From the salmon recipe, list every herb that goes in chopped.

##### Passage for review #####

3 lb. shiitake mushroom caps, wiped clean
as needed, olive oil
¾ cup minced shallot
¼ cup minced garlic
1 Tbsp. chopped flat leaf parsley
1 Tbsp. chopped fresh sage
1 Tbsp. chopped fresh rosemary
1 Tbsp. chopped fresh thyme
3 oz. balsamic vinegar
2 oz. fresh lemon juice
to taste, kosher salt and freshly ground black pepper
12 lb. Aleutian King Salmon
as needed for brushing, olive oil
as needed, Rub With Love Salmon Rub
as needed, lemon wedges
For shiitake relish: In a bowl, toss mushroom caps with oil and dash of salt and pepper. Grill caps on both sides, over direct heat, until cooked through, about 5 minutes total cooking time. (Unless mushroom caps are large, you may want to set a rack over your grill so no mushrooms fall through the grates.) Remove mushrooms from grill and thinly slice. Heat oil in sauté pan on medium heat. Add shallot and garlic, sweat 2-3 minutes until soft and aromatic. Set aside to cool. In a bowl, combine mushrooms, shallot-garlic mixture, herbs, vinegar and lemon juice. season the relish to taste with salt and pepper and set aside at room temperature.
For each serving, to order: Lightly brush 8-oz. portion of salmon with oil, coat on both sides with Salmon Rub, and grill until done to your liking. Serve each portion of salmon topped with shiitake relish. Garnish with lemon wedges.

##### Information supplied #####

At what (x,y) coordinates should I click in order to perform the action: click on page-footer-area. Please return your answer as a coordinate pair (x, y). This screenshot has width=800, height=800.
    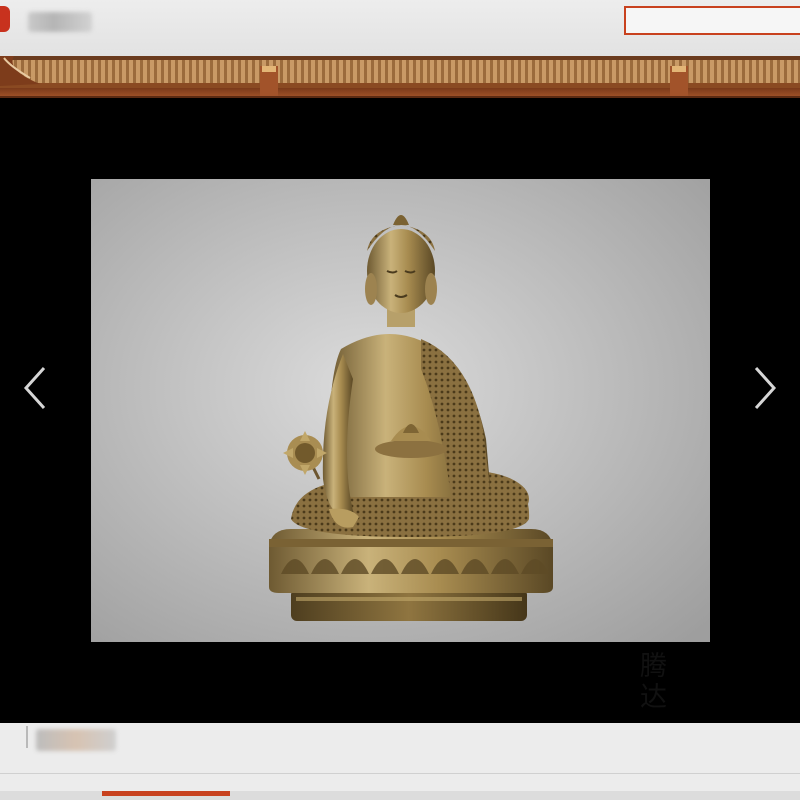
    Looking at the image, I should click on (400, 762).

#####

● **Result**
Flat leaf parsley, fresh sage, fresh rosemary, fresh thyme